Well, it isn't all that easy to make the things thin enough, reliable enough, and consistent enough for commercial success. It's simple to imagine doing it. The Devil's in the details of doing it right. Only a few companies have managed it.


Blue Spark Technologies is one of them. In an article published in yesterday's Designfax online newsletter, Matt Ream, Blue Spark's marketing manager and an electronics engineer with 20 years of experience in high-tech electronics and radio frequency identification (RFID) technology, reviews ultrathin battery technology and presents a cross section of applications.


He says that products using the company's technology rely on convergence of printed electronics and thin, flexible printed battery technologies. Printed electronics is the printing of electronic devices on common media, such as paper, plastic, or textiles, using traditional printing processes. Examples include programmable chips (ICs), RFID antennas and tags, printed displays, and thin, flexible batteries that provide a low-voltage power source. Ream goes on to report that industry analyst IDTechEx predicts that the market potential for printed electronics will grow to over $35 billion by 2018, while NanoMarkets predicts sales of thin film and printed batteries will grow to over $5 billion by 2015.


For product designers of low-voltage electronic products and systems, Ream says his company's 1.5-V printed carbon-zinc batteries offer multiple advantages over traditional button and coin cells, such as:

  • Eco-friendly, safe disposability, since they contain no lithium, mercury, or other toxic materials.

  • Small form factor, thin profile, and customizable shapes with a thickness range from about 430 to 700 microns (0.017 to 0.027 in.), and peak drain currents of at least 1 mA.

  • Lower production and integration costs because they are made using conventional printing processes, and can often be printed or mounted on the same substrate as other printed electronics.


Such batteries can be used in applications where integration of a conventional battery would be too complex and costly. Within limits, users can typically specify size and shape (linear and non-linear), overall voltage, storage capacity, and thickness -- all tailored to the application requirements.

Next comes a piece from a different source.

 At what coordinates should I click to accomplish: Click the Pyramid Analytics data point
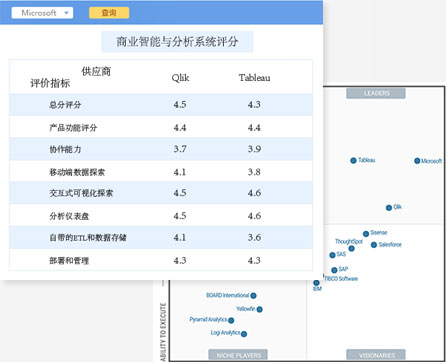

In a CNBC interview, Gary Johnson, the company's CEO, and Michael Liard, RFID Practice Director for ABI Research, described the market potential for ultrathin disposable batteries. Basically, you can look forward to seeing the technology attached to, pasted on, or incorporated into all kinds of disposable items that you use every day. Actually, you won't know that you're seeing them. They'll sit there in the background making it possible to do faster, cheaper, and easier what you were going to do, anyway.